Government-run schools and most public universities remain segregated, as are most Saudi weddings. 

Restaurants and cafes in Saudi Arabia, including major Western chains like Starbucks, are currently segregated by "family" sections allocated for women who are out on their own or who are accompanied by male relatives, and "singles" sections for just men.

Many also have separate entrances for women and partitions or rooms for families where women are not visible to single men. In smaller restaurants or cafes with no space for segregation, women are not allowed in.

In recent years, Saudi Arabia has begun to introduce social reforms, with women and men now able to attend concerts and movie theaters that were once banned.

Two years ago, women for the first time were allowed to attend sports events in stadiums in the so-called "family" sections. Young girls in recent years have also been allowed access to physical education and sports in school, a right that only boys had been afforded. 

Read more: The catch with Riyadh relaxing male guardianship laws

Last year women were finally granted the right to drive, and new reforms introduced this year have allowed women over the age of 21 to travel abroad, in theory, without a male guardian.

But such reforms have been criticised by rights organisations and critics of the ultraconservative kingdom, who say that they are geared to produce a smokescreen of a reform-driven modern Saudi Arabia to mask reports of continuing human rights abuses, including the imprisonment of 11 women's rights activists just weeks ahead of the decision to lift the ban on women drivers.

Critics also say the reforms are designed to facilitate foreign investment and tourism in the country as Crown Prince Mohammad bin Salman attempts to steer the kingdom out of oil dependency.

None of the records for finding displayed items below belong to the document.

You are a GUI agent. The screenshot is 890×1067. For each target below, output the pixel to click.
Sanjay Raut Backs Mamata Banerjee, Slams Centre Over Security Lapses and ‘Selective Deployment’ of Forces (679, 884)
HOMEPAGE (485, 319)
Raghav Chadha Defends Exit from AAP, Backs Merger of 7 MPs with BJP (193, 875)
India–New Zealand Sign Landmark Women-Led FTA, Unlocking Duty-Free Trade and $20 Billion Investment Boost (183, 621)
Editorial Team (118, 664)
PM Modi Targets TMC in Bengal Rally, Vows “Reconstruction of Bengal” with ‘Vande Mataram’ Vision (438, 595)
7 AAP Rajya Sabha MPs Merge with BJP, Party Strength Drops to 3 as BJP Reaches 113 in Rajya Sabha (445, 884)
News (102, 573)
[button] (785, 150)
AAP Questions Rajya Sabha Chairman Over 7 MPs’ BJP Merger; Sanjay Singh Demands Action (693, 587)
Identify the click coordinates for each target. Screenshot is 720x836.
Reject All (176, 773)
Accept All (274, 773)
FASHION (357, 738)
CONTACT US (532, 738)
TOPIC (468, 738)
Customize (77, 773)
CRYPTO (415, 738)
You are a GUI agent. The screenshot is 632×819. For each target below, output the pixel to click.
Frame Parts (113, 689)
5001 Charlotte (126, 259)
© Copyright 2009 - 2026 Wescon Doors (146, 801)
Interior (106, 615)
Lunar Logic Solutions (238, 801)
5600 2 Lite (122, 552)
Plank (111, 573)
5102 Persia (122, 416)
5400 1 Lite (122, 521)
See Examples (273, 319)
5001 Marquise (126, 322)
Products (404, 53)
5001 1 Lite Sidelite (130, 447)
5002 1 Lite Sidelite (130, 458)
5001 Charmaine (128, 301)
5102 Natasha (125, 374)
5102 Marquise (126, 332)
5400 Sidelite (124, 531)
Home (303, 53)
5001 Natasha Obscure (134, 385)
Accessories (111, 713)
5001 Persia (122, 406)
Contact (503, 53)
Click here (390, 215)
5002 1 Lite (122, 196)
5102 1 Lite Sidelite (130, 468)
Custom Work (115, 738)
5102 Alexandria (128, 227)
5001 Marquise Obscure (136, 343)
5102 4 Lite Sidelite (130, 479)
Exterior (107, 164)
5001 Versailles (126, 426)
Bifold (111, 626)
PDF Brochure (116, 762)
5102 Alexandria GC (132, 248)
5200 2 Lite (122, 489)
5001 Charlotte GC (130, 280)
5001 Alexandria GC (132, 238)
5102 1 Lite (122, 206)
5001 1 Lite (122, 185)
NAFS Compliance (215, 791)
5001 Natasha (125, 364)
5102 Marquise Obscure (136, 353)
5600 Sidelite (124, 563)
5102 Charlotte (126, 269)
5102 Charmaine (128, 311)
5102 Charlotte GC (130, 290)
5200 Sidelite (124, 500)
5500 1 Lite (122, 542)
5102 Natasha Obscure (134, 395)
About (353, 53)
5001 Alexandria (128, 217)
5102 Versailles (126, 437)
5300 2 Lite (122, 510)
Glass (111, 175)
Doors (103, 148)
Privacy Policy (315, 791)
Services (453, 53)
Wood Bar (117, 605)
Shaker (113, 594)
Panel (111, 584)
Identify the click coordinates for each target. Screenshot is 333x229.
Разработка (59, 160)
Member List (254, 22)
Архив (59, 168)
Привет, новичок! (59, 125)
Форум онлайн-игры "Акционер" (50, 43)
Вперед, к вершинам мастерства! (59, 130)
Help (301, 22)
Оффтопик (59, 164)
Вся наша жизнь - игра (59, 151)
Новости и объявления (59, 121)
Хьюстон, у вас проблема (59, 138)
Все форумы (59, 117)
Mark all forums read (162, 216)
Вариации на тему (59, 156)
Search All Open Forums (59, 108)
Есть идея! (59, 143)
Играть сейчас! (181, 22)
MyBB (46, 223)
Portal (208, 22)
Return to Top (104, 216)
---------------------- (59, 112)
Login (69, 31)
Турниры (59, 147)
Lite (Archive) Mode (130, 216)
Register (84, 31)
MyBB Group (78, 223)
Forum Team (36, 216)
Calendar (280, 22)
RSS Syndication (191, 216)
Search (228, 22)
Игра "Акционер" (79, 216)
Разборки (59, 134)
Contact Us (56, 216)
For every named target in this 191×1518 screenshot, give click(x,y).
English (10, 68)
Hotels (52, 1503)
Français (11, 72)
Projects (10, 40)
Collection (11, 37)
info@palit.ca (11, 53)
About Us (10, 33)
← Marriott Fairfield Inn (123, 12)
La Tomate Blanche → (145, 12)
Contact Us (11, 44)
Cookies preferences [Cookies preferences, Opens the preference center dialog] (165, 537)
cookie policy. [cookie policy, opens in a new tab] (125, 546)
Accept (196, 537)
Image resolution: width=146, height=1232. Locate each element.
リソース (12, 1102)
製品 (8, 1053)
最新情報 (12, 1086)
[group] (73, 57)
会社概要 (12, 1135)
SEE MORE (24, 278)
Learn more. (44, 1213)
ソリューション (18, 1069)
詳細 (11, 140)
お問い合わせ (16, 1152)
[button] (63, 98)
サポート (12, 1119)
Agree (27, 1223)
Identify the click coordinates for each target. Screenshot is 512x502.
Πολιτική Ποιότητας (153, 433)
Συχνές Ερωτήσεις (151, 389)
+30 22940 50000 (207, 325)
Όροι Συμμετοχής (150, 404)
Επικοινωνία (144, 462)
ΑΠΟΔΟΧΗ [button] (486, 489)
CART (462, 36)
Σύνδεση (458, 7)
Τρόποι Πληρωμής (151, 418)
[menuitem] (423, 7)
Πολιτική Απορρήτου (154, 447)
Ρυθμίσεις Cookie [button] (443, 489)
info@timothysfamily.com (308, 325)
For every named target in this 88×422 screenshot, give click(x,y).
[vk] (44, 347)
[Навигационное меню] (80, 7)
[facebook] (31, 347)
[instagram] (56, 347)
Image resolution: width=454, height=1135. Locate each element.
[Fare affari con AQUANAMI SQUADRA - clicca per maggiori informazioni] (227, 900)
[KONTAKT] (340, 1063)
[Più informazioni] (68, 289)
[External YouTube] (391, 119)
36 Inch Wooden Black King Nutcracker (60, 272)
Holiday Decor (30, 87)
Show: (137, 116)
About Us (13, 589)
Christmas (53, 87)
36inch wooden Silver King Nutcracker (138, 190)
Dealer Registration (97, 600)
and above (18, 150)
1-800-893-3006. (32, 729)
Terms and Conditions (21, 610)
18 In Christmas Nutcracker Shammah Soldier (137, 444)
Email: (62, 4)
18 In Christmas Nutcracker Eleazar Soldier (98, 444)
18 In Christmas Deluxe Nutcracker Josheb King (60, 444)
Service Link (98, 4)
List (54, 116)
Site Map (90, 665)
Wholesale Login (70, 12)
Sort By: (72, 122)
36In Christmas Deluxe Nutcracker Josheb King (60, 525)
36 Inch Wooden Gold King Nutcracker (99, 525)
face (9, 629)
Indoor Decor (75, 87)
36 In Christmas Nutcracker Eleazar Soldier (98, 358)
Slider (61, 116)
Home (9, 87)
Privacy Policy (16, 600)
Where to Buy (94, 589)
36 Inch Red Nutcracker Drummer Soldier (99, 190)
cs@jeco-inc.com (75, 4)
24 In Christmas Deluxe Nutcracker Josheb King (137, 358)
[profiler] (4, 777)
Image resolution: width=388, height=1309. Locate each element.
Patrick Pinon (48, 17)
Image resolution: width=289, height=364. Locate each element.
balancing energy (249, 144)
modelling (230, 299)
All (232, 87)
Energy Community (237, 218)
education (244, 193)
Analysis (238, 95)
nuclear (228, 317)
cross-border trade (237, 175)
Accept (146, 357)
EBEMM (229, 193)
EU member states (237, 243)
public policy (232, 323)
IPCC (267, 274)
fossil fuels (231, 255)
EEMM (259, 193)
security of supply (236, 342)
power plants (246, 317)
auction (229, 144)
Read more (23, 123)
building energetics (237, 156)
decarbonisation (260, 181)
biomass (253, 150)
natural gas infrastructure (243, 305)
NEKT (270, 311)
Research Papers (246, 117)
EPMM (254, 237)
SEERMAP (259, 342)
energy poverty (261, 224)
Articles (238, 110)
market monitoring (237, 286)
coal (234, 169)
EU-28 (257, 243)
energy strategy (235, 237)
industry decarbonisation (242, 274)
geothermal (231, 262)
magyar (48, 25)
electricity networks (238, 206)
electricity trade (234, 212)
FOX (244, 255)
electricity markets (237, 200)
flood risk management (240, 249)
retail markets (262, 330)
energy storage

The decision to end enforcement of segregation in restaurants was also announced in a statement published by the state-run Saudi Press Agency. The statement listed a number of newly approved technical requirements for buildings, schools, stores and sports centers.

The statement noted that the long list of published decisions was aimed at attracting investments and creating greater business opportunities.

Among the regulations announced was "removing a requirement by restaurants to have an entrance for single men and [another] for families".

Couched between a new regulation about the length of a building's facade and allowing kitchens on upper floors to operate was another critical announcement stating that restaurants no longer need to "specify private spaces" - or in other words, partitions would no longer be required.

The new rules remove restrictions that had been in place, but do not state that restaurants or cafes have to end segregated entrances or seated areas. Many families in conservative swaths of the country, where women cover their hair and face in public, may prefer eating only at restaurants with segregated spaces.